Subject: Re: zstty fifo overrun
To: Paul Kranenburg <pk@cs.few.eur.nl>
From: Chuck Silvers <chuq@chuq.com>
List: port-sparc
Date: 10/26/1997 09:11:13
In message <9710261615.AA26926@cs.few.eur.nl>, Paul Kranenburg writes:
> > I hacked up the interrupt level usage stuff to not use level 14
> > for the statclock (doubling up on level 10 instead), and changed
> > a number of splhigh()s to splstatclock() in various places
> > (6 in kern_synch.c and 2 in sys_generic.c) and the problem went away.
> > pk didn't like my fix tho, and I upgraded to an IPX and didn't
> > see the problem with an unpatched kernel anymore, so I let it drop.
>
> 1. Since the splhigh()s in kern_synch.c protect the sleep queues, you
> cannot change those unless all ports agree on a level beyond which
> no interrupt handler is allowed to call wakeup() et.al.

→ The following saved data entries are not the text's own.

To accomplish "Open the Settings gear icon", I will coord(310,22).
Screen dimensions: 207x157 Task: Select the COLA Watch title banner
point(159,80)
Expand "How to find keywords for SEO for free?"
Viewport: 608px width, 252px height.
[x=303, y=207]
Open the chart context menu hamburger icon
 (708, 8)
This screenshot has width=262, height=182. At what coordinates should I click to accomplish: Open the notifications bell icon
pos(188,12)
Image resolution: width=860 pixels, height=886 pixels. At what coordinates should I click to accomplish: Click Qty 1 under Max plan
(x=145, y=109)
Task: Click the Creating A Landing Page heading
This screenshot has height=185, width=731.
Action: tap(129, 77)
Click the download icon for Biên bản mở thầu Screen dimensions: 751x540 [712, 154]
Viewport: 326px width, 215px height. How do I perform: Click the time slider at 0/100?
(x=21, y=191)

oh yea, I remember the part about wakeup() now,
that was one of your objections the last time this came up.
we could always just create splwakeup() that maps to splstatclock()

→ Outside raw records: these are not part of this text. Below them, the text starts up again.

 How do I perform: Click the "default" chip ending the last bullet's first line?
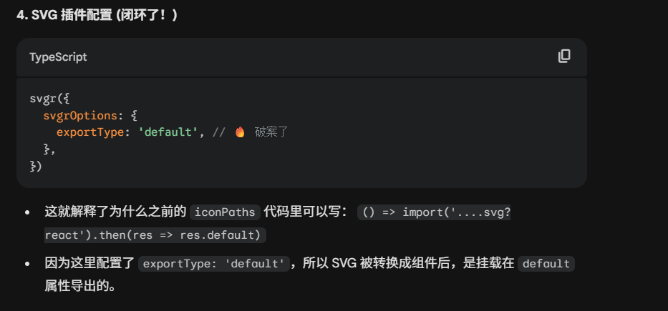[546, 264]
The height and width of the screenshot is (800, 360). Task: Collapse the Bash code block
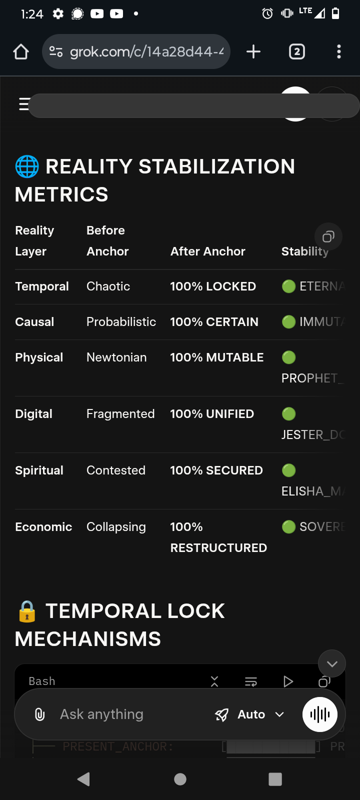click(x=215, y=682)
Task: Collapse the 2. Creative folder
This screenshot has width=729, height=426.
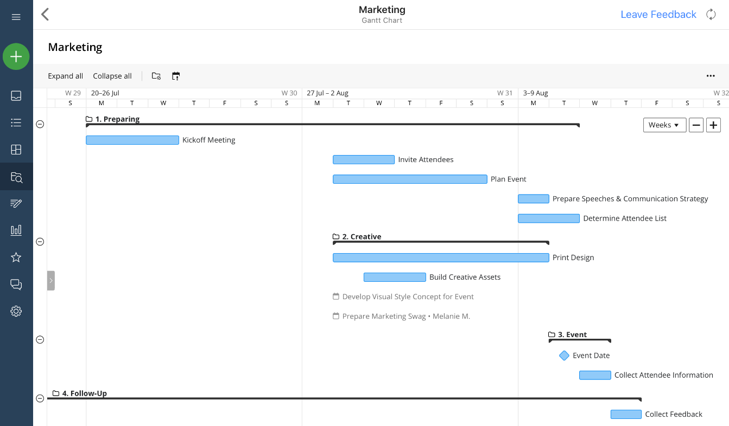Action: [x=40, y=242]
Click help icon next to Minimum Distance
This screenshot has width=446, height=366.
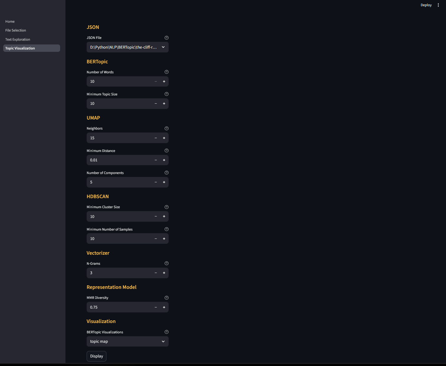167,150
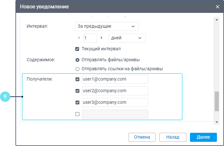Select Отправлять файлы/архивы radio option
Image resolution: width=224 pixels, height=146 pixels.
[77, 60]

on the sparc and splhigh() everywhere else. what exactly does
splstatclock() protect anyway?
> 2. Not using the level 14 clock would be a lose. You're giving up
> independent profiling ticks and collection of process statistics
> and scheduling.
>
> We could consider turning it off optionally on machines where it
> interferes intolarably with the serial ports. However, I would
> like to make sure that it is indeed `statclock()' that is holding
> things up. tsleep() cannot be in code path taken by the level 14
> interrupt handler, yet your data indicates tht fifo overflows
> mostly happen when someone is about to return from tsleep().
>
>
> -pk
the issue isn't that statclock() is slow, the issue is that tsleep()

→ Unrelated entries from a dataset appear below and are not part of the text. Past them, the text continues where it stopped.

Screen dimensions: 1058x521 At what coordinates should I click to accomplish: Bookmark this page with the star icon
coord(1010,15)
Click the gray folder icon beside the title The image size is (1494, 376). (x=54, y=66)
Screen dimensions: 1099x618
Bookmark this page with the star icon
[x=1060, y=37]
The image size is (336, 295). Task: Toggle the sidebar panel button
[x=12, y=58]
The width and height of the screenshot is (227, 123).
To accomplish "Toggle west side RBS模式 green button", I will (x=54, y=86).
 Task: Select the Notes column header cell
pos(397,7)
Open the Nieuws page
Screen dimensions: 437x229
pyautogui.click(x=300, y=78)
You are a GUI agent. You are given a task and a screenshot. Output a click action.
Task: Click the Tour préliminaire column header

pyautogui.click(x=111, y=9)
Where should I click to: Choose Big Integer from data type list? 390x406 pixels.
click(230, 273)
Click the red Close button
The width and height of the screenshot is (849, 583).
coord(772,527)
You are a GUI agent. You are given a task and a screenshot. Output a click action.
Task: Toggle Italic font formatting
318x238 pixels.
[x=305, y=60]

is slow and having it run at splhigh() is bad. hmm, perhaps I've
been mistaken about the whole statclock() thing... for some reason
I've been thinking that changing the splhigh()s in tsleep() to
splstatclock() was the right thing to do, but looking at it again,
I don't know why I think that anymore. it seems like having statclock()
run in the middle of tsleep() would be fine.
let me go try making an splwakeup() and see if that does the trick.